The Rothko had last sold at Christie’s New York in November 2007, a date considered by some to be the apex of that decade’s art boom, for $34,201,000.

On Thursday, not surprisingly, it came to market with a third party guarantee.

Another blue-chip name, Gerhard Richter, was represented by the evening’s cover lot, “Madchen Im sessel (Lila)” from 1965-66, infused with an all-over shade of violet and based on an out-of-focus photograph of a reclining woman. It sparked enthusiastic bidding and sold to an anonymous telephone bidder for $8,005,000 (est. $6-8 million).

It had last sold at Sotheby’s New York in May 2004 to New York dealer Jack Tilton for $1,464,000.

Fellow German artist Sigmar Polke, currently the subject of a retrospective at the Museum of Modern Art, was represented by “Untitled” from 1994, a dispersion-and-pigment-on-canvas composition swirling with Benday dots, which sold to New York private dealer Leslie Rankow. “I bought it for a client and I’m very pleased,” said the dealer as she searched for her driver outside Phillips’s Park Avenue headquarters.

Jack Tilton was in the salesroom on Thursday, too, and characterized the evening this way: “The young stuff is going through the roof, some of the classics did OK, and some struggled. All this young abstraction stuff is going for $200,000 to half a million. It looks like a shift in the market. Let’s see if it lasts for more than fifteen minutes.”

Other blue-chip contenders included Alexander Calder’s 76-inch-high, late but still playful stabile, “Crag With White Flower and White Discs” from 1974, which brought $2,965,000 (est. $2.5-3.5 million), and Vija Celmins’s “Night Sky #3” from 1991, in oil on canvas laid on wood panel, which fetched $2,405,000 (est. $2-3 million). Both works carried third party guarantees.

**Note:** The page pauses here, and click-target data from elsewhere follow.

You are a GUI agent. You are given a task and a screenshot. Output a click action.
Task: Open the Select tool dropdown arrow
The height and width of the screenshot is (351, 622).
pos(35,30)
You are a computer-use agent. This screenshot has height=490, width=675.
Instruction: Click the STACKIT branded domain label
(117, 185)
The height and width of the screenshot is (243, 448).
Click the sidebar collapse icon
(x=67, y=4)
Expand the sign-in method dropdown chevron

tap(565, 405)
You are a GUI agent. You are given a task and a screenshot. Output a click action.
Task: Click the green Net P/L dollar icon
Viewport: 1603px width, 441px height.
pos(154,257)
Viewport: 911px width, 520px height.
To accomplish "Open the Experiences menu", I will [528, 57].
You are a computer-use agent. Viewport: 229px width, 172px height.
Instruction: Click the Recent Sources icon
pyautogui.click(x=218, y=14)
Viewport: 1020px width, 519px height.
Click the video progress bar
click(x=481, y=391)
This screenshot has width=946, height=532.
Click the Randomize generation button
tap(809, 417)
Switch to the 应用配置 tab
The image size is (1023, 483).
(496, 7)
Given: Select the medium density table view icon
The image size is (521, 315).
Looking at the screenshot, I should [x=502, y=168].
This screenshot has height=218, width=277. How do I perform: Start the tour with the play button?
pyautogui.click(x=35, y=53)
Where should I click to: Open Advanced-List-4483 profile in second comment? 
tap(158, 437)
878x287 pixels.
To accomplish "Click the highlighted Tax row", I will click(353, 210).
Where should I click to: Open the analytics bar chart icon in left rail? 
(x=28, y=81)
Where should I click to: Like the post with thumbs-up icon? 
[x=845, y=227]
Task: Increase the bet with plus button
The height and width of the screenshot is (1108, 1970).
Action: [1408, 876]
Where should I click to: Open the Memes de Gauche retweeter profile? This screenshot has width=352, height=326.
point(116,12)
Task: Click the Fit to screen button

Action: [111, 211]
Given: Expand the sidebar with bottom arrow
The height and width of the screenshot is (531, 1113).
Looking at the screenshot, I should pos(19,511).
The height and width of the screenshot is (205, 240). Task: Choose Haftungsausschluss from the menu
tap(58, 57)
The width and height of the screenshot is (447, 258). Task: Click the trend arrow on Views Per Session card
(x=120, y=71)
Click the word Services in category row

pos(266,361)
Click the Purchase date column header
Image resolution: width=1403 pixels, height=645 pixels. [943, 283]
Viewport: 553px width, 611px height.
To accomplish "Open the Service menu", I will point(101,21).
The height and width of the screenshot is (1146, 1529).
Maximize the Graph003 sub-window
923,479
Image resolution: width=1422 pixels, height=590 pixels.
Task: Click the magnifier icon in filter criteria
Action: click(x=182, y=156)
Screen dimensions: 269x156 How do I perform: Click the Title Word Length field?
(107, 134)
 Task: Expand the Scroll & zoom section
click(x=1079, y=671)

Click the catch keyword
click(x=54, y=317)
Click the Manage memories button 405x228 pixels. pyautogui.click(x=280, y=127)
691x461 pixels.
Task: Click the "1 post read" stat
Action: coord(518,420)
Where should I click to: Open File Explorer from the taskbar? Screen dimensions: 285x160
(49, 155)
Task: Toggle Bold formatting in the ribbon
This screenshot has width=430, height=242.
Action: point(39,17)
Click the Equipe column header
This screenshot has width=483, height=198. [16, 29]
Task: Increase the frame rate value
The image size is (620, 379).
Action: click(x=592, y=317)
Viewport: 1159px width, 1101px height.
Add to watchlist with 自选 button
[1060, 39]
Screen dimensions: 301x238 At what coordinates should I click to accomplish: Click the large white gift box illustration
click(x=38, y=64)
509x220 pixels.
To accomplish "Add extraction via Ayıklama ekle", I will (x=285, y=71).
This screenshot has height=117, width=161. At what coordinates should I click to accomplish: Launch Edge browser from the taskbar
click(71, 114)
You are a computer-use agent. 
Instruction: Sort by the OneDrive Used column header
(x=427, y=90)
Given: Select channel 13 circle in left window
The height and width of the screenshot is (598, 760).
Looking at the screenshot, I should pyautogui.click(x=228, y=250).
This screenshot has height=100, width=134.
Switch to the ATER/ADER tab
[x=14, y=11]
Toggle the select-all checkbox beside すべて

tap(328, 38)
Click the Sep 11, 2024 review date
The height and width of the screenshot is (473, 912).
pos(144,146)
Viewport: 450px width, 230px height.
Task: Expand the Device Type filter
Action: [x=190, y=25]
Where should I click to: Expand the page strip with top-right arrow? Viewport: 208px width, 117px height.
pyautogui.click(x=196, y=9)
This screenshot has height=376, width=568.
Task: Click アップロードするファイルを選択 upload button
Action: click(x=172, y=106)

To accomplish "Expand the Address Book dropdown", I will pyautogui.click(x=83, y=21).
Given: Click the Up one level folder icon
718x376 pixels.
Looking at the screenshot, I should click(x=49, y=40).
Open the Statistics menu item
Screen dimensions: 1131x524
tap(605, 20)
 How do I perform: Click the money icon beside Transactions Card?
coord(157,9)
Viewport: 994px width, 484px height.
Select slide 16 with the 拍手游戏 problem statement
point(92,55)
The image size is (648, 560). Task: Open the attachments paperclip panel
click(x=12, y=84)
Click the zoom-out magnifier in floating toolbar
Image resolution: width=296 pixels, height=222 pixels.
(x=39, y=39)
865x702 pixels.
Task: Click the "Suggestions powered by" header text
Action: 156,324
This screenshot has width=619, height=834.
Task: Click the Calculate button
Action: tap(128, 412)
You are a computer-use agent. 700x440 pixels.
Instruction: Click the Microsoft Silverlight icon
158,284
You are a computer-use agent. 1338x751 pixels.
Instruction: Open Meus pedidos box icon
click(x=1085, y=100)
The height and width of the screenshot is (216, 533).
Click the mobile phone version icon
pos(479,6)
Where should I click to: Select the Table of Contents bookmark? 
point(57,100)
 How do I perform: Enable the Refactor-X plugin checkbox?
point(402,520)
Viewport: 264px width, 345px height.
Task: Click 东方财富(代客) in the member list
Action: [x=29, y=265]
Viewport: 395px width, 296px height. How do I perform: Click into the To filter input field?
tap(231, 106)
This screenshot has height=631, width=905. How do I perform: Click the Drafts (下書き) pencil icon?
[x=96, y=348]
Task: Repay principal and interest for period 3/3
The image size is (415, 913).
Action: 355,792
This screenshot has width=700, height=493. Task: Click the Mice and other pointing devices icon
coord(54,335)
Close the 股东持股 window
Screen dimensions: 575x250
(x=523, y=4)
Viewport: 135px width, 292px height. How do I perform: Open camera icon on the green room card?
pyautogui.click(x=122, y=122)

The evening made for a pleasant though hardly super-charged end to the marathon auction week.

“It was a solid sale,” opined London dealer Fernando Mignoni, who bought the Donald Judd six-part stack “Untitled (88-27 Menziken),” from 1988, in anodized aluminum and green Plexiglas, for $2,165,000 (est. $2-3 million).

“It’s not something that will fit over the sofa, but it’s a beautiful thing to behold.”

Returning to the 21st century, a widely exhibited and mightily scaled collage and mixed-media abstraction by Mark Bradford from 2003 made $1,205,000 (est. $1-1.5 million). Dana Schutz’s wildly figurative “Reformers” from 2004, also large scaled, sold to a telephone bidder for a record $605,000 (est. $200-300,000).

Together, the four evening auctions, starting with Christie’s one-off “If I Live I’ll See You Tuesday” sale on Monday, brought a cumulative and unprecedented $1,373,858,000.